The realms of work and home were not separate and oppositional, but sites of gendered cooperation and conflict. The home was increasingly defined in terms of the female, while the workplace was increasingly constructed as male and shaped by definitions derived from escalating waged labour. Only late in the twentieth century were these notions reworked. The significance of home and family on working woman has been to define her role in terms of status, hierarchy and tasks. They were working women, not women workers. Perception of the female is crucial to defining normative options and routes, but reality meant that women often did things that dominant paradigms did not embrace. Life cycle affected the place and kind of work that women did; young unmarried women were the most mobile, while mothers and wives were usually more tied to one location. The identity of woman as not worker derived from the married woman or mother, notionally with domestic responsibilities, whereas many working females were not married or mothers. The idea of a woman establishing her own working identity challenged social perceptions, because women were identified by
Marital and maternal status, not as workers. These factors meant that women were often seen as casual labourers, assistants, not as real workers, a flexible workforce, ‘a reserve army of labour’. This had specific implications for wages and for how women interacted with the workplace. Eugene Buret in 1840 summed up the dilemma, ‘Woman is industrially speaking, an imperfect worker. If a man doesn’t add his earnings to the insufficient wage of his partner, sex alone constitutes for her the cause of misery.’1 Contemporary views thus denied the fact of women as workers as well as their identity as workers. Within such constraints, numerous women strove to create their own meaning and sense of identity out of work.

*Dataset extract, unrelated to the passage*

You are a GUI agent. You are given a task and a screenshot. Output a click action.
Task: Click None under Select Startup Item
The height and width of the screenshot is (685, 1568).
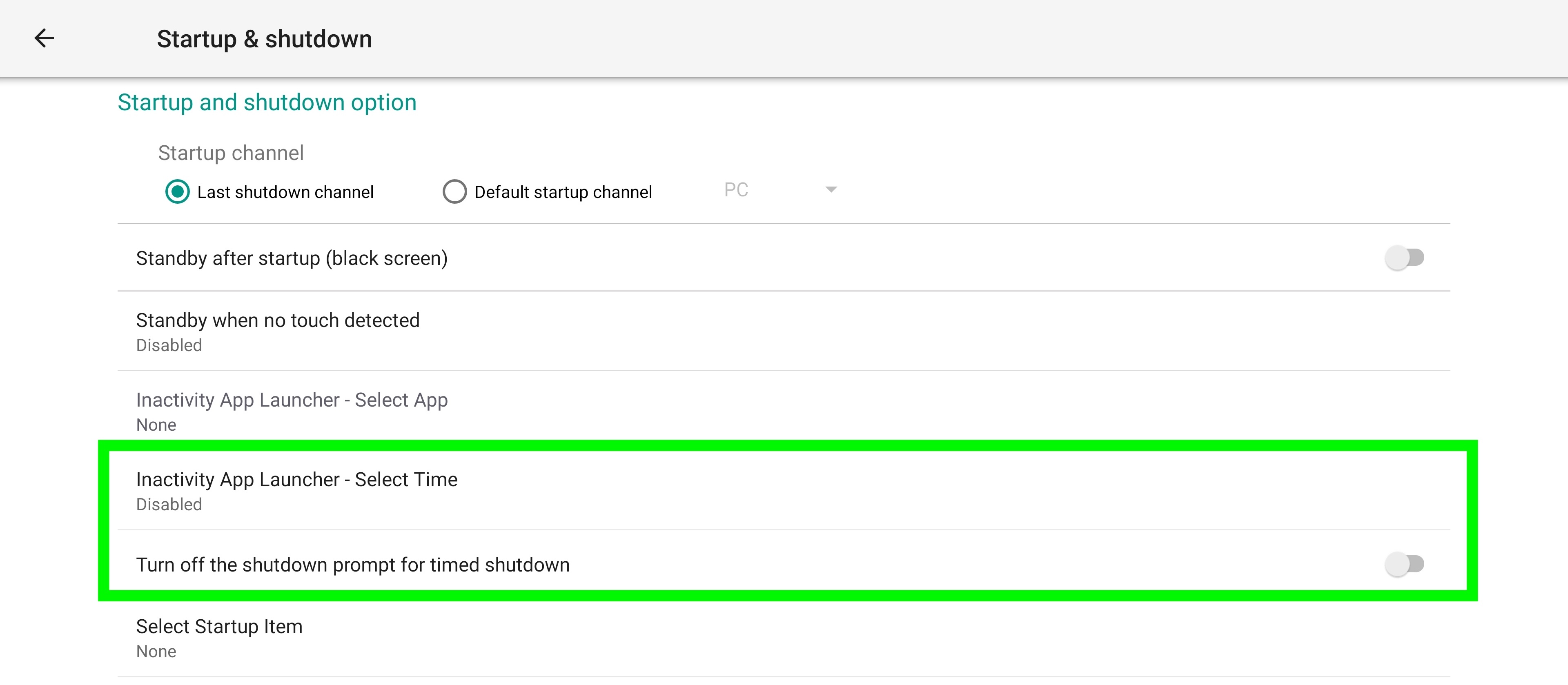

Women often worked to a different time discipline from the regulated factory, workshop or office, working when they needed to, juggling several tasks at once. Often it was piecework and low paid, but other times they moved in and out of work depending on their needs. Not only did women take up a range of work across their lives, but much of what they did did not fit standard occupational categories, so that their work was uncharted by many statistical accounts, making them invisible workers. This is because such categories are artificial, created by statisticians for census purposes, and are usually generated by notions of what men do. Additionally the contribution of many women to commercial, farming and industrial activities remained unpaid in family enterprises or as part of an informal economy that is difficult to assess.
Nevertheless, women defined themselves as workers, increasingly so as time passed and work became more clearly crystallised as a specific entity rather than as a collection of activities. The older concept of a trade, with its masculine connotations, became replaced by words such as ‘occupation’, ‘profession’, ‘job’ as people identified themselves and what they did. As time discipline became more centralised, women responded by either remaining in the informal economy or by joining mainstream structures. This chapter will, therefore, explore the issues of the gendered workplace across the period from about 1700, reflecting on contextual factors such as economic and political trends that influenced the redefinitions of work and woman’s place in the European labour market. It will also evaluate her agency in exploiting and accommodating the paradigms that emerged.